Biografia[modifica | modifica wikitesto]

Figlio di immigrati russi di origine ebraica, Brooks consegue la laurea alla Temple University, e successivamente inizia a lavorare come cronista sportivo, per poi divenire collaboratore della NBC. Benché avesse già in precedenza sceneggiato alcuni b-movie è solo dopo la guerra, cui prende parte per due anni come marine, che avviene la sua affermazione a Hollywood. Il successo di alcuni suoi romanzi, tra i quali meritano di essere citati The Brick Foxhole da cui sarà tratto Odio implacabile (1947) di Edward Dmytryk, The Boiling Point, (1948) e The Producer (1951), - vivida rappresentazione del sistema delle major, ispirata alla figura del produttore Mark Hellinger - gli ottiene la sceneggiatura di alcune importanti produzioni: Forza bruta (1947) di Jules Dassin, e L'isola di corallo (1947) di John Huston.

Il cinema[modifica | modifica wikitesto]

Brooks continuerà ad esercitare l'attività di sceneggiatore anche dopo il suo passaggio alla regia con La rivolta, (1950). Nel suo periodo d'oro, a cavallo tra gli anni cinquanta e sessanta, otterrà cinque nomination all'Oscar per la migliore sceneggiatura, per Il seme della violenza (1960), La gatta sul tetto che scotta (1959), I professionisti (1967), A sangue freddo (1968), e Il figlio di Giuda, (1960) che, oltre alla statuetta per la sceneggiatura si aggiudicò l'Oscar per il miglior attore per Burt Lancaster e l'Oscar alla miglior attrice non protagonista per Shirley Jones.

Autore versatile e poliedrico, esplora le potenzialità del linguaggio filmico, confrontandosi con gli autori più disparati, dai grandi drammaturghi americani contemporanei, come Tennessee Williams (La gatta sul tetto che scotta e La dolce ala della giovinezza) e Francis Scott Fitzgerald (L'ultima volta che vidi Parigi) ai grandi romanzieri del XIX secolo, come Fedor Dostoevskij (Karamazov) e Joseph Conrad (Lord Jim) e cimentandosi in ogni genere cinematografico, dal western (Stringi i denti e vai e il più crepuscolare L'ultima caccia), al dramma sentimentale, dal thriller (Il genio della rapina, Obiettivo mortale) al film di impegno sociale e politico.

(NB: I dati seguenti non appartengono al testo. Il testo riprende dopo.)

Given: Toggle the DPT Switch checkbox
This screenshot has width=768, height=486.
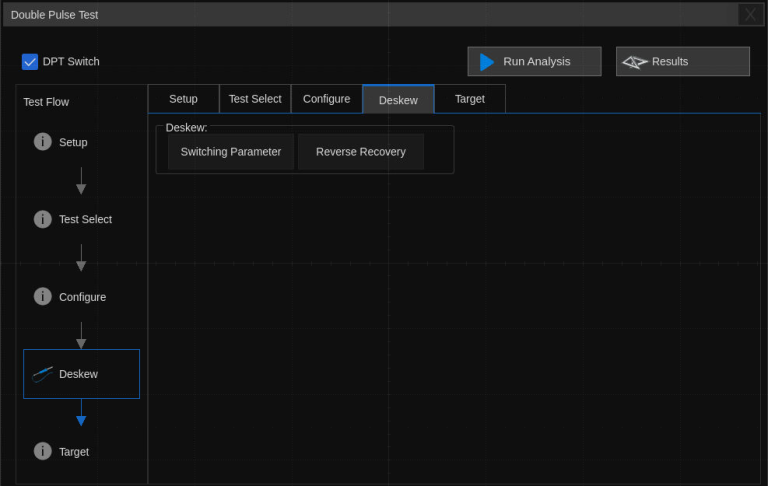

Proprio in quest'ultimo genere, in continuità con la sua precedente attività di scrittore, il liberal Richard Brooks, cresciuto negli ideali democratici ed egualitari del New Deal rooseveltiano, dà probabilmente i risultati più elevati. Dalla denuncia della concentrazione del potere mediatico e della sua sempre crescente influenza (Il figlio di Giuda, ma soprattutto L'ultima minaccia), allo svelamento dei meccanismi della discriminazione razziale (Il seme della violenza, Qualcosa che vale, ambedue con un giovane Sidney Poitier) sino al profetico, già citato Obiettivo mortale in cui, a seguito degli intrighi del potere politico, il World Trade Center viene colpito da una serie di attentati, Brooks, in modo sempre più disincantato ed impotente, illustra le dinamiche di un potere che si distacca progressivamente dal popolo.